Numerical integration over implicitly defined domains with topological guarantee
Tianhui Yang, Ammar Qarariyah, Hongmei Kang, Jiansong Deng
TL;DR
The paper tackles numerical integration over domains defined implicitly by $f(x,y)$, where topology varies and can be misrepresented by naive discretization. It proposes a hierarchical framework that uses interval arithmetic to automatically locate and preserve the exact boundary of the integration domain, achieving a topological guarantee for the domain $\Omega=\{(x,y)\mid f(x,y)\ge 0\}$. A geometry-based local error estimate guides adaptive subdivision, particularly for boundary cells, by bounding missed regions with a pessimistic, banded area estimate and Bézier-based boundary approximations.
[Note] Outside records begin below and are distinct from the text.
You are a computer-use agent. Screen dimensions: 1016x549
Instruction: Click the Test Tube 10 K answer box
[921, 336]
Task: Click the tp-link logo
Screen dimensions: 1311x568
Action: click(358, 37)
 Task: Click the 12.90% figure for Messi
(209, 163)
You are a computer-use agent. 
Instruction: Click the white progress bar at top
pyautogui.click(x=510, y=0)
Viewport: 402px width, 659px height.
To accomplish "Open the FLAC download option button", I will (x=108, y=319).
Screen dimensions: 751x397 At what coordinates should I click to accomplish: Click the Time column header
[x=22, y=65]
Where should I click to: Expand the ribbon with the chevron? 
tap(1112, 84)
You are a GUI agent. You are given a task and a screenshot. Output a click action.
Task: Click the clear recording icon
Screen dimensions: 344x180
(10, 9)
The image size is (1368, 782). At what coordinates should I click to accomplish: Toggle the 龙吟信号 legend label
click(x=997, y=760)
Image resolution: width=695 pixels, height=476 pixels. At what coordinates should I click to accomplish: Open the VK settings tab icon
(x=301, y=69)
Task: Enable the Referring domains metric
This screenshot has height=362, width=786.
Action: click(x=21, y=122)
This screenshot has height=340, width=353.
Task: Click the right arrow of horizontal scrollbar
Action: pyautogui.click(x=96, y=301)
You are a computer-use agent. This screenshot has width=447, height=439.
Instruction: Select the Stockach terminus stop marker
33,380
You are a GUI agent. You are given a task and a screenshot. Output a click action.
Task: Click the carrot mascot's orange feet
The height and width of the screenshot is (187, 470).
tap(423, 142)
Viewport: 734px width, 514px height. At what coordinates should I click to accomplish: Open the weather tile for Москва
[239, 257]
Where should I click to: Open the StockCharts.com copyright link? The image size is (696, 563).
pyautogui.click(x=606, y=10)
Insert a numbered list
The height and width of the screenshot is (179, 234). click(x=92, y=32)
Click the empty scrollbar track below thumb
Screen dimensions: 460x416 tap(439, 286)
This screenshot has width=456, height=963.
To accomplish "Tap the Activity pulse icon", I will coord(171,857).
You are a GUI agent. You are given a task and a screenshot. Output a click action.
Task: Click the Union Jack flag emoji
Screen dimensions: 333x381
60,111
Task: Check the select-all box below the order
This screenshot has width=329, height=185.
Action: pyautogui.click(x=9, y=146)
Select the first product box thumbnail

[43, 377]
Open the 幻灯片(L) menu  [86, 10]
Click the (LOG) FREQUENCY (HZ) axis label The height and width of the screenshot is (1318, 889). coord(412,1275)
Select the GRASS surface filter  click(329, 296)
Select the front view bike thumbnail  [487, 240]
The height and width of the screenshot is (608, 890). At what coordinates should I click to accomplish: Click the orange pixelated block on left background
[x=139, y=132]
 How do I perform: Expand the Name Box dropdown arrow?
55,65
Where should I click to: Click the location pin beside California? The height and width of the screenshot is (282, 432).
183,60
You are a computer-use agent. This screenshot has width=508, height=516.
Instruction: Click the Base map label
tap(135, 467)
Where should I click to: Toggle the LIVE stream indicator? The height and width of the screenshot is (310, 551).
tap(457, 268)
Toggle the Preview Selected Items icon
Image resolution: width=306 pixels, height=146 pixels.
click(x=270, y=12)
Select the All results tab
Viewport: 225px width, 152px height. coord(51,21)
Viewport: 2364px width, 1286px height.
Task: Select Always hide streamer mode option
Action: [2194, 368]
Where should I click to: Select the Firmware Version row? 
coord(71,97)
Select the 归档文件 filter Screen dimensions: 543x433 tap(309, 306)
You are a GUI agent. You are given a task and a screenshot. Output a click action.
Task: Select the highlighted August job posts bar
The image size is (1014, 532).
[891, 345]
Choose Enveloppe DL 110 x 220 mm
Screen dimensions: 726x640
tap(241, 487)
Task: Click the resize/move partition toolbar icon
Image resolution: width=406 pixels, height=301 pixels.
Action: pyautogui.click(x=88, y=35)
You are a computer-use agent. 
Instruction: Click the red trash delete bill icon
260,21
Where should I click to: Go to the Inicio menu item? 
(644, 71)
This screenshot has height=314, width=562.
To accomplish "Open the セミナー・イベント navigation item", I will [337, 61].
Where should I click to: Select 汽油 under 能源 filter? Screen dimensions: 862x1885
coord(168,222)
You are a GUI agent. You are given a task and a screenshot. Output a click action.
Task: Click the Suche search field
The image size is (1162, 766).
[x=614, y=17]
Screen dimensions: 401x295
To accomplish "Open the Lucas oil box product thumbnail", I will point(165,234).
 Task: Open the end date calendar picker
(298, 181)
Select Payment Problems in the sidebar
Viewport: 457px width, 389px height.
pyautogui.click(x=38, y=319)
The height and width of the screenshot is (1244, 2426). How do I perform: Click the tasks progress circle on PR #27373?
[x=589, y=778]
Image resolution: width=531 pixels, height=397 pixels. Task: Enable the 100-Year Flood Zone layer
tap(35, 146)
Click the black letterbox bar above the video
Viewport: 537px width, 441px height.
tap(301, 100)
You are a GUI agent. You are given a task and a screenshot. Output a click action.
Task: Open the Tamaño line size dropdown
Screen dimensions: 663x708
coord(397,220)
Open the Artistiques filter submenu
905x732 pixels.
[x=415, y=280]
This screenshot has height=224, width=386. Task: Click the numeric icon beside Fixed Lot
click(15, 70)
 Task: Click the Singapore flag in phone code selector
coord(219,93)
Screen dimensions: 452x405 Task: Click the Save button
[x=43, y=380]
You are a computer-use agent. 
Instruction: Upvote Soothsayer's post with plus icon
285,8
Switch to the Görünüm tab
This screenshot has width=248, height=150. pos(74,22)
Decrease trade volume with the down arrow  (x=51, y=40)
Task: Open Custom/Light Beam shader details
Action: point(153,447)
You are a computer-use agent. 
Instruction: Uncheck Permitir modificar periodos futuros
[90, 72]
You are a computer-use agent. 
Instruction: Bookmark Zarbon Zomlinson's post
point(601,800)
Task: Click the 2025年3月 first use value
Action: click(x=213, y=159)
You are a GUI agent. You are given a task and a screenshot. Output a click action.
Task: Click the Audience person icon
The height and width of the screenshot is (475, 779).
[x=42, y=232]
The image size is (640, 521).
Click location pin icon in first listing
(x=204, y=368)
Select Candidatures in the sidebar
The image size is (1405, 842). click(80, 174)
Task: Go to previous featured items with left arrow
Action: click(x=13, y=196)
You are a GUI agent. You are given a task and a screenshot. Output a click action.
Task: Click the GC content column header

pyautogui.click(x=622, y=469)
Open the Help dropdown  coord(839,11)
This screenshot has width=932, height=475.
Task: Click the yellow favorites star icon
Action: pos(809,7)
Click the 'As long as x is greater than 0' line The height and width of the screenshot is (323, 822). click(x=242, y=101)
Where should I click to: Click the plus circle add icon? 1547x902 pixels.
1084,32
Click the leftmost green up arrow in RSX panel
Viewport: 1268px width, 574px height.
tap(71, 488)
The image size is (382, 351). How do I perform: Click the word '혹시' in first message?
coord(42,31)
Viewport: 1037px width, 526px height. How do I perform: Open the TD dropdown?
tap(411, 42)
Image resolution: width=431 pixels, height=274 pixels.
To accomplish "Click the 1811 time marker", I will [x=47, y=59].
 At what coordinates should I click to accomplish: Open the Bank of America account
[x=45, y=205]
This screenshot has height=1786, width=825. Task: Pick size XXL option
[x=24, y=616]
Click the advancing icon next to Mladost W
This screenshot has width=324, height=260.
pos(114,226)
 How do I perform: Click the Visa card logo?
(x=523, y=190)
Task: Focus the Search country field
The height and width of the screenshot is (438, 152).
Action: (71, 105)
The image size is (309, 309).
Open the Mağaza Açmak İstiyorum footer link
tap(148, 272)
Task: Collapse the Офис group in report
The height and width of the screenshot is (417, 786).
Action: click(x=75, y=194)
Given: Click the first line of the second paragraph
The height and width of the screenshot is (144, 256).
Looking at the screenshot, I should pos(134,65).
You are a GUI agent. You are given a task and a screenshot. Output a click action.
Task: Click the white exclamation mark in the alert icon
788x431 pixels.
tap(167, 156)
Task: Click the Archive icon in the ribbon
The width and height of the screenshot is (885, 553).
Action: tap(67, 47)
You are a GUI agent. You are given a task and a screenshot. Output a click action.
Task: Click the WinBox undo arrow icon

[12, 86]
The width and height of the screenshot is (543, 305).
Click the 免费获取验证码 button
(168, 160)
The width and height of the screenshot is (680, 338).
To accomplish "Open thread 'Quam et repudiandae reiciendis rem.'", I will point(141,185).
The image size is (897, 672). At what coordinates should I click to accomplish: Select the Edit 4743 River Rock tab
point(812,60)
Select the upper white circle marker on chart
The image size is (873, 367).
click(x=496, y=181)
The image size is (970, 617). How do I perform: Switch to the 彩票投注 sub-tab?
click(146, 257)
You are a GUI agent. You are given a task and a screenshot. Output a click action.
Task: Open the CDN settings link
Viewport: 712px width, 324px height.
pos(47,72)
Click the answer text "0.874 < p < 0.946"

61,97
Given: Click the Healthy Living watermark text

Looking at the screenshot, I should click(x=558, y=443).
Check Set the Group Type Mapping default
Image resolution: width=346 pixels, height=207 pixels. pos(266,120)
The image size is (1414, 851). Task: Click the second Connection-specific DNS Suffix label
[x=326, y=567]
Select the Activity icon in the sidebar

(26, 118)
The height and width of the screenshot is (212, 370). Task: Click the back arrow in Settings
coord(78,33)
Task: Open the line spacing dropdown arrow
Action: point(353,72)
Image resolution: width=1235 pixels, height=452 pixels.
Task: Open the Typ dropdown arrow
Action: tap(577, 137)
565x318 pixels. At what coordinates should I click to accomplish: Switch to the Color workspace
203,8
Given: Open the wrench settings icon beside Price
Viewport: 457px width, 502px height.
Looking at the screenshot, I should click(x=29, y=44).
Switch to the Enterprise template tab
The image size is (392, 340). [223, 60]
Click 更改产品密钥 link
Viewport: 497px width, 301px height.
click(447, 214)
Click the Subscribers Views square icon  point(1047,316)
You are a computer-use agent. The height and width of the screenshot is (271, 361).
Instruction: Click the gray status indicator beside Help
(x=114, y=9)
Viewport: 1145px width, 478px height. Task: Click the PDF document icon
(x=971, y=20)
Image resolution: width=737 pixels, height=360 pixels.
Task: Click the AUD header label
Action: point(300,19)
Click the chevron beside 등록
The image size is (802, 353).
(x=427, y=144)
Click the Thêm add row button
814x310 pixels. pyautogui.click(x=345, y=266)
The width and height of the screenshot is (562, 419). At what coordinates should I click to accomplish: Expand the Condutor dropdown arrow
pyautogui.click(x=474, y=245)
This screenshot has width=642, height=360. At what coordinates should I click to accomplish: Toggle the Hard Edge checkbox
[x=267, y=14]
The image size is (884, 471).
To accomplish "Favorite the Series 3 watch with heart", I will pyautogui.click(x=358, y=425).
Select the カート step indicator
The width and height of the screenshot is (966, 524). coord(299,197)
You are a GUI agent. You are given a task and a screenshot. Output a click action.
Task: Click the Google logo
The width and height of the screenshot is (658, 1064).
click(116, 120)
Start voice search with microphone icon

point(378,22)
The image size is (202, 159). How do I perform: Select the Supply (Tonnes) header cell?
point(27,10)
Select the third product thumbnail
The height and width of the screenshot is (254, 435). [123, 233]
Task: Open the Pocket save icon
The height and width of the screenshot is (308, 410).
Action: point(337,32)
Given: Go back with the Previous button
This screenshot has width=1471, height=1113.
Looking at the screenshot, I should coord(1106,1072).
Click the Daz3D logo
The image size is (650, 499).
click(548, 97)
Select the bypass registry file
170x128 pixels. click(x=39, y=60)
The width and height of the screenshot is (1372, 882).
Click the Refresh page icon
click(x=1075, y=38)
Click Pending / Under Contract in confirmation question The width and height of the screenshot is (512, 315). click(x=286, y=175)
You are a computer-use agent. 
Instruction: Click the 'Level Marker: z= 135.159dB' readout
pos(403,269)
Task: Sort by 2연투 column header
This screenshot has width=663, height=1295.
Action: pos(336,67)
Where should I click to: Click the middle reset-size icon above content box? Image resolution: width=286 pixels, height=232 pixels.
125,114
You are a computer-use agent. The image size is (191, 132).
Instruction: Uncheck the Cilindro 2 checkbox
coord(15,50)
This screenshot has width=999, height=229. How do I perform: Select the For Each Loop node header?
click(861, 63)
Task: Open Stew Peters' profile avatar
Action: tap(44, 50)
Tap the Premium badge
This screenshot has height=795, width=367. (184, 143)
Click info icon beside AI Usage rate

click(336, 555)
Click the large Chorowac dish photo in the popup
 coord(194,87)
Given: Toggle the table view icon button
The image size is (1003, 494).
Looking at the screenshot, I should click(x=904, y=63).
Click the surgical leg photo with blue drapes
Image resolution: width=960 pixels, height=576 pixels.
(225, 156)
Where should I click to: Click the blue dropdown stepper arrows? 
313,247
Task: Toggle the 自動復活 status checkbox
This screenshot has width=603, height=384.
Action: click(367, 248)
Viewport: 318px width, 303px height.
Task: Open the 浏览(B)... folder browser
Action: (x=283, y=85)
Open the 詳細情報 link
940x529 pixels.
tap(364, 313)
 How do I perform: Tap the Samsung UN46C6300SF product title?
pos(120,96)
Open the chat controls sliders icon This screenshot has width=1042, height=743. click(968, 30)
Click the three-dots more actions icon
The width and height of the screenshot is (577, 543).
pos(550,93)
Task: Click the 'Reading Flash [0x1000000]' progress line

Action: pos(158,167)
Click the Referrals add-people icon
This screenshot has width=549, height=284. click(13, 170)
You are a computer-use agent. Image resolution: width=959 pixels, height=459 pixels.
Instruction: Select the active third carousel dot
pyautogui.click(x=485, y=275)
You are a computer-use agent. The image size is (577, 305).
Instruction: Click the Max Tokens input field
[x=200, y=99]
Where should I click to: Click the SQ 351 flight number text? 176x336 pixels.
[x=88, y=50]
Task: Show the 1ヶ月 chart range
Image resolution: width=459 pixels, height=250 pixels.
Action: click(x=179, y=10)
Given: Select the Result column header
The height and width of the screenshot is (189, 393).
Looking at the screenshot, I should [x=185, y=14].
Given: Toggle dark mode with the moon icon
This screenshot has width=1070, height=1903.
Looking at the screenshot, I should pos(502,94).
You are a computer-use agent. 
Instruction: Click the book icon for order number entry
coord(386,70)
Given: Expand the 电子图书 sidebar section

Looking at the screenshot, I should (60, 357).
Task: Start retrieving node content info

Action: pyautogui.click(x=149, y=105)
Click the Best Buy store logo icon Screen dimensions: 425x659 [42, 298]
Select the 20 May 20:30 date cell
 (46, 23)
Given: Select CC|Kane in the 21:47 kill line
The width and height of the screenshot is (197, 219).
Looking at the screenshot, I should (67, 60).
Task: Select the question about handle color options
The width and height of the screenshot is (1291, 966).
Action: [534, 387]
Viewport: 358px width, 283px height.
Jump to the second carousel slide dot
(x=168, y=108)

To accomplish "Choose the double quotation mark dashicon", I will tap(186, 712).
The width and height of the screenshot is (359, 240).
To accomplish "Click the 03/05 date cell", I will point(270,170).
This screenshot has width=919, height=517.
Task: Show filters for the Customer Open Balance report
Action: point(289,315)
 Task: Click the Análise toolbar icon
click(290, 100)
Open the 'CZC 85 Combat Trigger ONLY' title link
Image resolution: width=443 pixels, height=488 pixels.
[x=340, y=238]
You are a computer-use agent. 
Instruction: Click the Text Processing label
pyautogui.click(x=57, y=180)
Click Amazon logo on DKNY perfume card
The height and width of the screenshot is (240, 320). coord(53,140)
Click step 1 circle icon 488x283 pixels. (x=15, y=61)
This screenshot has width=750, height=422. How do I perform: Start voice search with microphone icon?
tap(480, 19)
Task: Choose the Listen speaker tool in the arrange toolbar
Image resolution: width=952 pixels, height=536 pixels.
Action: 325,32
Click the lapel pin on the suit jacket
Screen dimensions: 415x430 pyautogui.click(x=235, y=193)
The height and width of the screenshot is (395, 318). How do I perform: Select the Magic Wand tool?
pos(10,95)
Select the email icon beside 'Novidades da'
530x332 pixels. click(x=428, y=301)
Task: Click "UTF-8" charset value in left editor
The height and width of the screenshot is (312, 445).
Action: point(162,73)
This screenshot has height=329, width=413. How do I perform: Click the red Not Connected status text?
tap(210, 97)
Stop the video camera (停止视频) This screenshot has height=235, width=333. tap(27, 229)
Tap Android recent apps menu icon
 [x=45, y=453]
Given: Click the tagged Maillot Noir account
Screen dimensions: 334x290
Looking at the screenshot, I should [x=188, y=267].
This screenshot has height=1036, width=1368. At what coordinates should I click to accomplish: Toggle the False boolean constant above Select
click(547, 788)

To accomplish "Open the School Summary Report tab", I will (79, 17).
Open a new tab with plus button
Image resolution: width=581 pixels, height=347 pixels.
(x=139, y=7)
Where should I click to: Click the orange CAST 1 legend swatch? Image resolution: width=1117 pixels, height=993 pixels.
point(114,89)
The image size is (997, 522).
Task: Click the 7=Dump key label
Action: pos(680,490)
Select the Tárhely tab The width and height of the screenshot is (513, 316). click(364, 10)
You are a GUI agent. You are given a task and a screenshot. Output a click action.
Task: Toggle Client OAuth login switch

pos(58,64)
Experiments on multiple domains show accurate results with fewer integration points and demonstrated robustness across smooth and singular boundaries, illustrating potential for efficient, topology-correct isogeometric analysis and CAD/CAE integration.
Abstract
Numerical integration over the implicitly defined domains is challenging due to topological variances of implicit functions. In this paper, we use interval arithmetic to identify the boundary of the integration domain exactly, thus getting the correct topology of the domain. Furthermore, a geometry-based local error estimate is explored to guide the hierarchical subdivision and save the computation cost. Numerical experiments are presented to demonstrate the accuracy and the potential of the proposed method.